De quelle poupée parle-t-on ?

Les Himanuödes, ce sont ces petites choses que l’on cache au fond d’une boite à chaussure. Une petite chose dangereuse à ne pas laisser entre toutes les mains, les malveillantes, les accrocheuses. Une toute petite chose que l’on manipule avec délicatesse, on lui parle, on la caresse, on la nourrie d’idéaux, de vengeance, de maux. Cette petite chose n’est pas à nous. Volée à un autre, elle est une petite partie de la chose originale, une ouverture terrible vers l’intime, le plus profond d’un être voué à la soumission, sur ordre inconscient d’une âme extérieure forcément mauvaise, dans l’erreur, mais ayant les pleins pouvoirs.

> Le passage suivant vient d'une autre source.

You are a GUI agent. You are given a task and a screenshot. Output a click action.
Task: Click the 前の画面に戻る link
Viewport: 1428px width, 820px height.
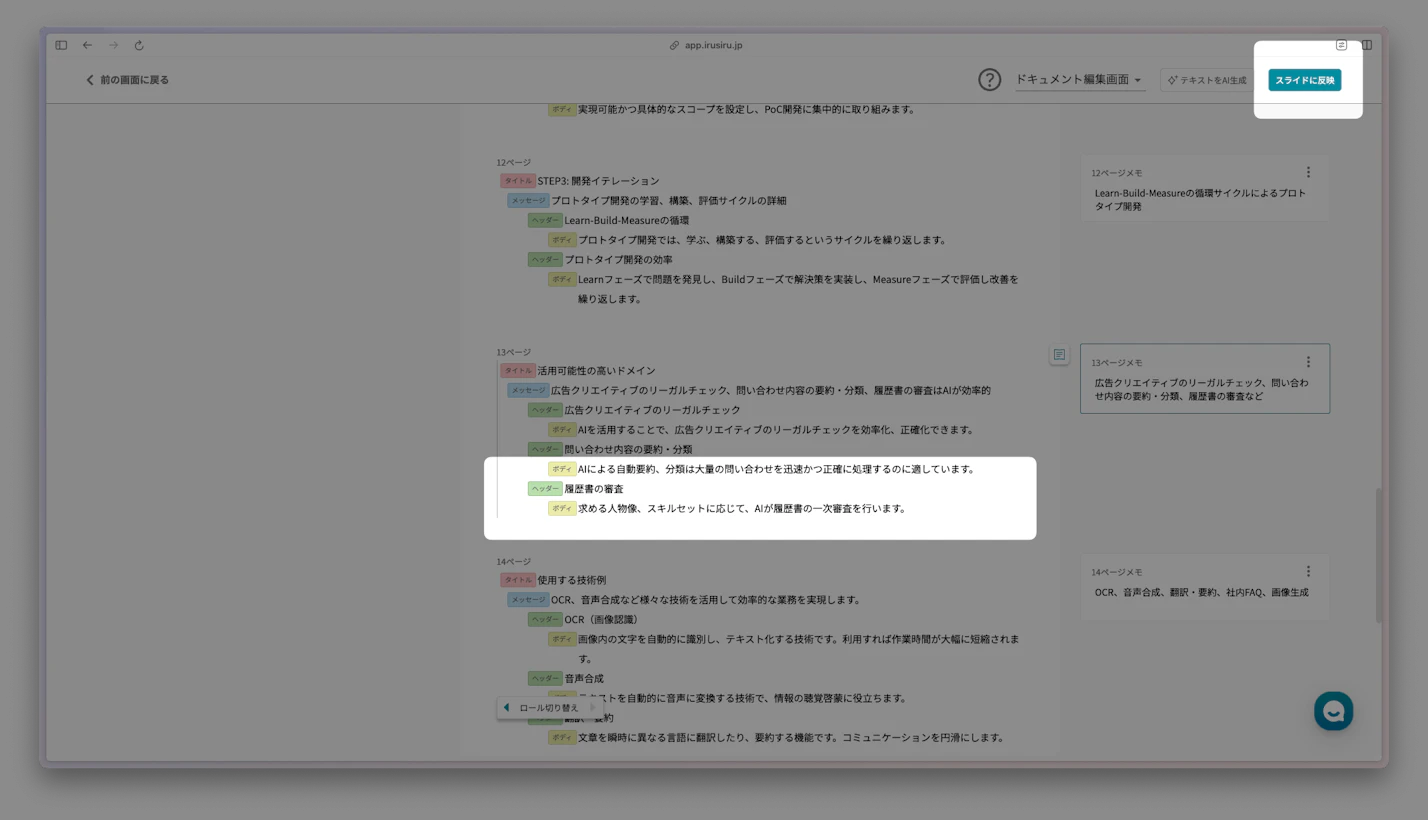[x=127, y=80]
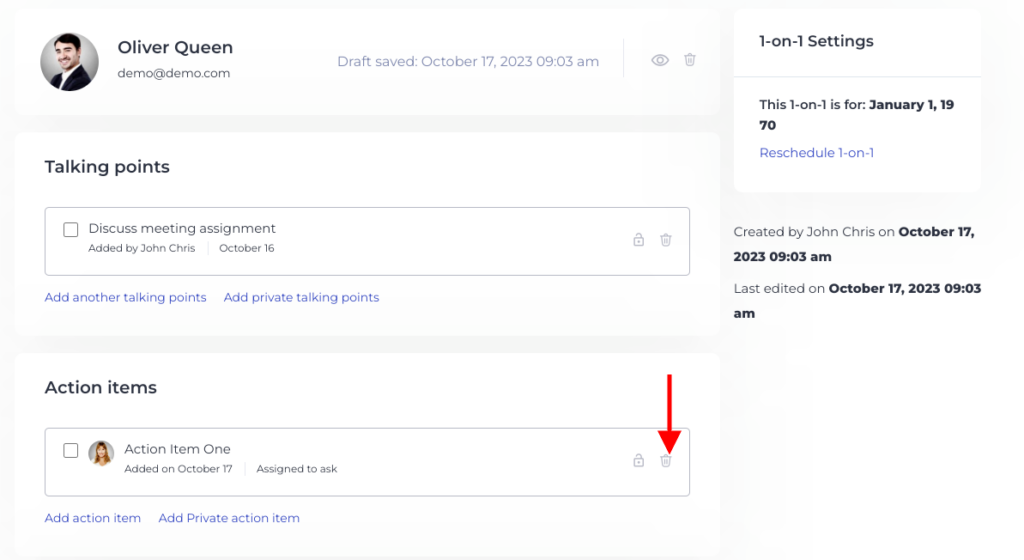The width and height of the screenshot is (1024, 560).
Task: Click lock icon on Discuss meeting assignment
Action: point(638,240)
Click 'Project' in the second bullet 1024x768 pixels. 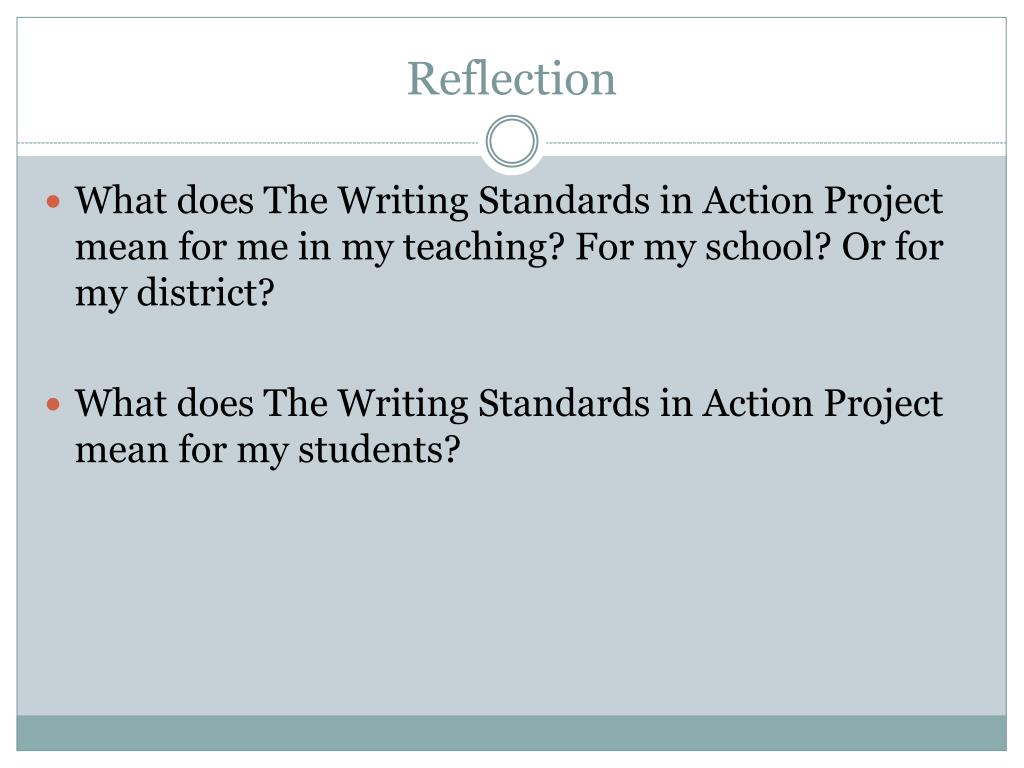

Cette chose là, ne la nommez pas Sarkozy, ou même Obama, encore moins de Ménibus. Ne l’appelez surtout pas Royal, non plus lévy et jamais, jamais, Dieu.

Cette petite chose est là pour nous distraire, elle est notre exutoire. Une petite lucarne pour s’échapper, libre de tout contrôle, libre de toute oppression mentale. Libre? Ou bloqué dans un mécanisme tyrannique, puisant aux sources inconscientes de nos origines toute notre bile latente. Un vaste flot de pourritures internes, prêtes à être déversées sur cette chose qu’on déteste, simplement parce qu’elle est une icône, parce qu’elle est autre. On la jalouse, on l’envie, on la déteste puis on la détruit.